5. I got a new wife and baby son out of the deal, but have struggled adapting to the food and culture. I'm 47 and American. We will be moving to America before my son starts school.


----------



## DylanW (Jan 26, 2011)

I would have to rate my success about a 7. A lot has happened since I immigrated in April 2010:

1) I met my wife and got married in June 2011,
2) I have got over my home sickness and consider AU my home,
3) We are currently on the market looking to buy our new home.

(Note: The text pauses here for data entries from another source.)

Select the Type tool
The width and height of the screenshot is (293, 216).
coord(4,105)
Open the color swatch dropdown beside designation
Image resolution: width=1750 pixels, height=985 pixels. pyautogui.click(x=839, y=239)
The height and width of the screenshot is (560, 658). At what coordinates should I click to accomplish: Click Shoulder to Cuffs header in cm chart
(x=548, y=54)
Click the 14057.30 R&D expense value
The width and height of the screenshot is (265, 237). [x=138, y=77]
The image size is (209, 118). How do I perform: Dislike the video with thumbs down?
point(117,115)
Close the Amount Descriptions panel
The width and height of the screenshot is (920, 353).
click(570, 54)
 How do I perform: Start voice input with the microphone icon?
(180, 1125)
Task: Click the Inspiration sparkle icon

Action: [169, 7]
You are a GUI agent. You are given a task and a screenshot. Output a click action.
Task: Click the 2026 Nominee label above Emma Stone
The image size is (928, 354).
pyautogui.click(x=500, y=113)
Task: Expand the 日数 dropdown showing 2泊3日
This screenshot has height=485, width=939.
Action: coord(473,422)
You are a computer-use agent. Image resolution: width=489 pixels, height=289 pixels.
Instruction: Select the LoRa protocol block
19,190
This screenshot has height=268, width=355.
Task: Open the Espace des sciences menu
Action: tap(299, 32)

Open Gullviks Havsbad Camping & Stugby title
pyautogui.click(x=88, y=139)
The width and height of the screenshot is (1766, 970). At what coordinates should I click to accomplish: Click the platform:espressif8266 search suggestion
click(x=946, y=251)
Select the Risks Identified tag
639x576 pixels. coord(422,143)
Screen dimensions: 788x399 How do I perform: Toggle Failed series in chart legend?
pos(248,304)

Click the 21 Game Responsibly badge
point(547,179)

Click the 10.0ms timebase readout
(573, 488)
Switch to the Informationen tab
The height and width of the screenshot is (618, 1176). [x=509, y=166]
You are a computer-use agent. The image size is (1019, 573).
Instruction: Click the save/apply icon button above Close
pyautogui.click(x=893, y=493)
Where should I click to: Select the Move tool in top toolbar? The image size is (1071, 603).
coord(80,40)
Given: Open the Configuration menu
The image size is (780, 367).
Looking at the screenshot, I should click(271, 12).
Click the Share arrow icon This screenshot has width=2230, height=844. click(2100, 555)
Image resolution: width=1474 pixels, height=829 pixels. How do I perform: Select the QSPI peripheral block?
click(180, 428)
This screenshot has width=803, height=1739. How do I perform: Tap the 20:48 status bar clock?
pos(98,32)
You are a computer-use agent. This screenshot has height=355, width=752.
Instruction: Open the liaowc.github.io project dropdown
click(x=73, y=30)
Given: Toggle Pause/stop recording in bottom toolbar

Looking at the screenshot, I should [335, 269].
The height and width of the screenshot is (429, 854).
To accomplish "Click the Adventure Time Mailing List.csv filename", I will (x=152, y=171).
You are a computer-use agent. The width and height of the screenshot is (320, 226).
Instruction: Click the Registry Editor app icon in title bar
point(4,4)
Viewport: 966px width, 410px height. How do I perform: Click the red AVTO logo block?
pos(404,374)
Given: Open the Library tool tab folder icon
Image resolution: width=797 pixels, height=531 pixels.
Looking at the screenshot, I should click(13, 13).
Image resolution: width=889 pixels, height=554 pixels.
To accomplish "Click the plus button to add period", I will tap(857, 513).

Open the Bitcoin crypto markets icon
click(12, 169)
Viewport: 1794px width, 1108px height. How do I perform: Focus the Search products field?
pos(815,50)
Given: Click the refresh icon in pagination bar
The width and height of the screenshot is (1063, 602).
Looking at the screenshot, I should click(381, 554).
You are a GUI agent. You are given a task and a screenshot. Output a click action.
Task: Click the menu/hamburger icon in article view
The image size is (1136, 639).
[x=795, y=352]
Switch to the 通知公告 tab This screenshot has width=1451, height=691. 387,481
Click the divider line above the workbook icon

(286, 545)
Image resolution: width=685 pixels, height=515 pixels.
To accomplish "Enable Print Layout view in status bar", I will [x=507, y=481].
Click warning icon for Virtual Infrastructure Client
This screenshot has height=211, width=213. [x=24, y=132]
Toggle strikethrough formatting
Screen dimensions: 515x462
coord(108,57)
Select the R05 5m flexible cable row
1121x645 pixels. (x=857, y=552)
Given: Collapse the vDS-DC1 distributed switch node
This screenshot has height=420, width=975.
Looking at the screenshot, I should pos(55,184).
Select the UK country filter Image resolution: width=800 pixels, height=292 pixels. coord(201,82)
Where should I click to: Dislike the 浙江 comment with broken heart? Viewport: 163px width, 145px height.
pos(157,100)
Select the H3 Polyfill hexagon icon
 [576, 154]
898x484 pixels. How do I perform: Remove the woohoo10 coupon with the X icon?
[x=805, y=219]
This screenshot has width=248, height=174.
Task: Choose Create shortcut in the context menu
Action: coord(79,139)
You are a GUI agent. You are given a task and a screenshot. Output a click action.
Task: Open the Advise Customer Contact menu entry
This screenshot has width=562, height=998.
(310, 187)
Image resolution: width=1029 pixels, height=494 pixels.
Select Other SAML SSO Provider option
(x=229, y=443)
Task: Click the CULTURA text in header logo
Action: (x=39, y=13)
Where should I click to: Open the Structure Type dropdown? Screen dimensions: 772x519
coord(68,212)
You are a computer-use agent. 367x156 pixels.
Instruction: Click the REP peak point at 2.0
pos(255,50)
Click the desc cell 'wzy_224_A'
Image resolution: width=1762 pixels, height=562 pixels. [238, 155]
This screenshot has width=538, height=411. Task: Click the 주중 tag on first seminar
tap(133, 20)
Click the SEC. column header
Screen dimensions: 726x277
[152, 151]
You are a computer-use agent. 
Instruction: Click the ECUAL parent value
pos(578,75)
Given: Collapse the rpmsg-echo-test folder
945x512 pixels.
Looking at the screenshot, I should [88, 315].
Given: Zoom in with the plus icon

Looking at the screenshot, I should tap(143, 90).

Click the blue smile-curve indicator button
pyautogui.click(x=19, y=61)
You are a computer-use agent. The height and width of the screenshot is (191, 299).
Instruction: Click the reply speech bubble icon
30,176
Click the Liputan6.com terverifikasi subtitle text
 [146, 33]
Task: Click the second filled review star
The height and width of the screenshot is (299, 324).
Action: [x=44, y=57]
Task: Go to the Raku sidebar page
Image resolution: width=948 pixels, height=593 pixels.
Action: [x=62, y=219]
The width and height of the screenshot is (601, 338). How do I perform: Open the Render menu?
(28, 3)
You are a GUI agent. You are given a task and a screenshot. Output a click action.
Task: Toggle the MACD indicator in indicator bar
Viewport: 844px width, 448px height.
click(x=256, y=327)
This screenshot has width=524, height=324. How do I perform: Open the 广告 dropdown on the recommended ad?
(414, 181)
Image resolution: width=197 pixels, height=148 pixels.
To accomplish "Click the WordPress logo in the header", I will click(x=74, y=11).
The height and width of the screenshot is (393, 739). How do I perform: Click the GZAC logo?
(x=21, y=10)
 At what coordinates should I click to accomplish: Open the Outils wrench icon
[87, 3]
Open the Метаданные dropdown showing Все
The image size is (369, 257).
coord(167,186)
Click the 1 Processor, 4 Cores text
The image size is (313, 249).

The only reason I haven't rated my success factor higher is because ive had a really tough time with work over the 3 year period. I have found aussie businesses very ruthless that you may be liked by all and do very well but the minute you drop your guard and have 1 bad month it may be your last.

I am in a job I am very happy with now and they are very happy with me but I am not making anywhere as close to the salary I was making in South Africa before I immigrated. Hopefully one day I will 

Dylan

PS: Winikd = DylanW


----------



## louiseb (Dec 22, 2012)

Well after the excitement which was on a high 10+, i landed after a few days i wasnt to sure of what i,d done maybe a 7-8 then i went shopping 4-5 then i heard nothing from my family 2-3 not there fault i had no internet or phone. After a few weeks i got the internet so my initial score rose a little 5-6, couldnt adapt here to prices of things still a lowsy 4-5, then i posted a thread on the forum and received an abundance of comments which enabled me to think differently about things shopping, lol. so now i would ssay im on a slight rise of lets say 7-8. I would still jump on going back to Malta for sure for a holiday lol.


----------